Neals witnessed her brother, Robert Carlson, get hit by a truck as he crossed at the Main and Partition intersection on Jan. 30. He died from his injuries five hours later at the Albany Medical Center.
“It was a Thursday morning and I was coming up Partition St. to pick up my brother when I saw him get struck. His lower extremities were crushed. I was 100 feet away,” said Neals, who is out of work on the Family Leave Act because of the trauma she suffered.
Prior to the start of the meeting, Neals was asked about an Intent to Sue letter in connection with the death of Carlson, which trustees received several weeks ago. Neals said she “couldn’t talk about it,” and would not say when the actual suit would be filed.
Reading from a prepared statement, Neals said she was there representing the family to ask that something be done immediately to make the intersection of Main and Partition safer for pedestrians.
There are plans to install walk and do not walk signs by the end of the year. Neals asked the village to place signs on Main, Market and Partition streets urging drivers to slow down for pedestrians as soon as possible.
“This will happen again if something is not done now,” she said.

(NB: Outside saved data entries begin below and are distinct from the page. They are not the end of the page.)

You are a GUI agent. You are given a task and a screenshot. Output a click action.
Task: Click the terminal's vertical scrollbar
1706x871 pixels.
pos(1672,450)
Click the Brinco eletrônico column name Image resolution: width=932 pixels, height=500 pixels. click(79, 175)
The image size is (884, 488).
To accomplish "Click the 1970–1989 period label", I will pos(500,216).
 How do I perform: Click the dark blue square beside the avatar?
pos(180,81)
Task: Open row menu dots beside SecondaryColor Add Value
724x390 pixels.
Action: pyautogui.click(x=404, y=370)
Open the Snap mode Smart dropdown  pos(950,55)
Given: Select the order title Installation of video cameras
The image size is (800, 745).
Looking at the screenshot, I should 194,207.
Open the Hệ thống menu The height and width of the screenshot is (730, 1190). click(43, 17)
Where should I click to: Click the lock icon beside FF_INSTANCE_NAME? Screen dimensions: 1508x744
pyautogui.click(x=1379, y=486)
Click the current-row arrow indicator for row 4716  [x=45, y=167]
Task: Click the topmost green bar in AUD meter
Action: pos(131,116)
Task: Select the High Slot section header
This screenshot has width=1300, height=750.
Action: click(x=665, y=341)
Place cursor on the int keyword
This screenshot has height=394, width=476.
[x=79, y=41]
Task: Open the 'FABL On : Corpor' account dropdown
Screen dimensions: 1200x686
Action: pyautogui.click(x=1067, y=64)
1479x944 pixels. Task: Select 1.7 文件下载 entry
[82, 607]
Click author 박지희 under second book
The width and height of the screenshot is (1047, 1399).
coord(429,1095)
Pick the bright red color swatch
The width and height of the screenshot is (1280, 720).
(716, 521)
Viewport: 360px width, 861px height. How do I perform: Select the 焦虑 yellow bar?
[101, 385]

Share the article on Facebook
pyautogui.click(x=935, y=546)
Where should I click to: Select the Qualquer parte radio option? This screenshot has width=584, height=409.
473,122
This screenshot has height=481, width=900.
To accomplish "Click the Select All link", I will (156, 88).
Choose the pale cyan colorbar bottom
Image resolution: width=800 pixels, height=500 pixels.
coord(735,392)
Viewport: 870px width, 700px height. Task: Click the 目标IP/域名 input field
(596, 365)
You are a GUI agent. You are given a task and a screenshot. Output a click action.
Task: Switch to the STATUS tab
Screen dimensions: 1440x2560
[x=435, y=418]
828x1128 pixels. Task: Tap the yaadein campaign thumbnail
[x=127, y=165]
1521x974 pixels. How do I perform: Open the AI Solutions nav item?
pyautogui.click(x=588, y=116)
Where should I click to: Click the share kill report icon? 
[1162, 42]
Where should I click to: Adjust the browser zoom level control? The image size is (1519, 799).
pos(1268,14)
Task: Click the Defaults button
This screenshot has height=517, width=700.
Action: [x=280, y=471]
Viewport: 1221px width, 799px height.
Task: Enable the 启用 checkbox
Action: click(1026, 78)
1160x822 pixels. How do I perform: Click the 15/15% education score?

Neals credited Chief Joseph Sinagra for starting the “See, Be Seen” program, a public awareness campaign and enforcement effort that will begin ticketing motorists for failure to yield to pedestrians at crosswalks and pedestrians for jaywalking.
But, she said, it will only work if motorists slow down. She noted that when drivers come around the Market and Main intersection and see the light green at Main and Partition, “drivers say to themselves, ‘I can beat that light,’ and speed up. It’s called an entitled green light.”
Neals also asked Mayor William Murphy to lower the speed limit from 25 mph to 15 mph. He replied that because these are state roads the village cannot change the speed limit.
“This was a man that we loved who died,” Neals said of her brother. “It could have been your brother or sister. You have to do everything in your power to do something.”
“You’re absolutely right,” Murphy told the grief-stricken woman.
He said the village requested pedestrian signage 18 months ago after noting an increase in close calls between pedestrians and motorists but the state said the village would have to pay for it. Only after the death of Carlson did the state agree to install the signage, which also requires a brand new traffic light.
Neals also asked trustees to put in more crosswalks along Main and Partition streets. Murphy said trustees are looking at installing crosswalks on Partition St. at the intersection with Jane St. and Main St. in front of Smith Hardware.
“Your comments have not fallen on deaf ears,” Murphy said. “We have been working on this for more than a year and will continue to work to make the village safe.”
Why the need for more safety measures? Some officials speculate that it’s a result of increased pedestrian traffic because there’s more to do in the village than in recent years. Neals suggested distraction might have something to do with it.
“All over Dutchess and Ulster counties I see pedestrians walking in a different world, not paying attention,” she said. “They are on their cell phones, browsing, pushing a baby stroller, not expecting to get hit when they try and cross the street. But when it does happen it’s almost always catastrophic.”